Interestingly, time-based analysis of the activities of cybersecurity companies’ attackers stems primarily from time zones that match China, with fewer proportions consistent with South Korea. To add to the plot, a “perfect three-day suspension” was observed in early April 2025, coinciding with China’s national holidays, but not on North or South Korean holidays.
This increases the likelihood that a campaign that reflects China’s operational rhythm while operating with motives alongside North Korea is the result of -.

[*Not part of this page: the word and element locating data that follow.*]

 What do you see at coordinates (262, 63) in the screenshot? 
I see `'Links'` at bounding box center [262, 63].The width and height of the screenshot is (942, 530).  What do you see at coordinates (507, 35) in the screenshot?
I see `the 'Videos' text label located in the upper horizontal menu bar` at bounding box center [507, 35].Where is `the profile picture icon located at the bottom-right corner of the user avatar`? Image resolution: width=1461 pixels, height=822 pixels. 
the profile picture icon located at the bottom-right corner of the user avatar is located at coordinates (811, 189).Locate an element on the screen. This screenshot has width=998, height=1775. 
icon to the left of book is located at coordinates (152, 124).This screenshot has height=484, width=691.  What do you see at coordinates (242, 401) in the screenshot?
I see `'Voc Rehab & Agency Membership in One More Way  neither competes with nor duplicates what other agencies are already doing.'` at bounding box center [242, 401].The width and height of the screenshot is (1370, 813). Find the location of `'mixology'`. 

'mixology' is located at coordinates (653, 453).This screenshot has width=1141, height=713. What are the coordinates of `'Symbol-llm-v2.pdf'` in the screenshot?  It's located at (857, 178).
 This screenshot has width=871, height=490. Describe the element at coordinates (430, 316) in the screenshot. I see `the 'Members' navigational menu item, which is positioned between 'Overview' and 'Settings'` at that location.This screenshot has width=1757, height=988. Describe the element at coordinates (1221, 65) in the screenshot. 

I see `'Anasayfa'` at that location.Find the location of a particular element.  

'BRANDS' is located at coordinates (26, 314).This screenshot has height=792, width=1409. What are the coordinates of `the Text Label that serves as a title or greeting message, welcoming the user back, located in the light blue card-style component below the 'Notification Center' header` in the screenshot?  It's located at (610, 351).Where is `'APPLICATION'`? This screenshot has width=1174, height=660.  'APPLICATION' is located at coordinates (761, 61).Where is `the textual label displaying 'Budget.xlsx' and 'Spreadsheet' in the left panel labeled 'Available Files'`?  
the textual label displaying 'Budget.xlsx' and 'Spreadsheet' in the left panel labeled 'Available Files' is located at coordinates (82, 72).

North Korean operatives working from China’s territory mimic the proper Chinese operations that mimic Kimsky’s techniques, or collaborative efforts to leverage Chinese resources for North Korea’s intelligence research
As North Korean cyber actors are frequently stationed in China and Russia, as observed in the case of Remote Information Technology (IT) workers fraud schemes, Trelix has centrally stated that the operators are either run from China or are culturally Chinese.
“It is likely that the use of South Korea’s services and infrastructure was intended to blend into the Korean network,” Trellix said. “To operate from the IP spaces in China and Russia while targeting South Korea is a Kimsky characteristic known to use Korean services to legally obscur traffic.”
N.Korean IT workers are permeated by 100 companies
The disclosure comes as CrowdStrike revealed that it has identified more than 320 incidents in the last 12 months. There, North Koreans infiltrating remote IT workers infiltrated the companies to generate illegal revenue for the administration, a 220% jump from last year.
Tracked as well as the famous Cholima and Jasper, IT Worker Schemes are thought to use Generated Artificial Intelligence (Genai) Coding Assistants such as Microsoft Copilot, VScodium and Translation Tools to help with daily tasks and respond to instant messages and emails. You could also do three or four jobs at the same time.

Key components of these businesses include recruiting people to run laptop farms, including corporate laptop racks that use tools that make it physically located in the country where the company is based, to remotely use their work.
“The well-known chollima IT workers use genai to create attractive resumes for businesses, use real-time deepfark technology to cover up their true identity in video interviews, and leverage AI code tools to help them with their job duties.
Additionally, the leak of 1,389 email addresses linked to IT workers revealed that 29 of 63 unique email service providers are online tools, allowing users to create temporary or disposable email addresses and create six other email addresses. Almost 89% of email addresses are Gmail accounts.
“All Gmail accounts are guarded using Google Authenticator, 2FA, and Recovery Backup Mail,” said security researcher Rakesh Krishnan. “Many usernames include terms like developer, code, coder, technology, software, and more, indicating the focus of technology or programming.”
Some of these email addresses exist in the AI photo editing tool cutout.pro user database leak, suggesting the potential use of using the software to modify images in software media profiles or identification documents.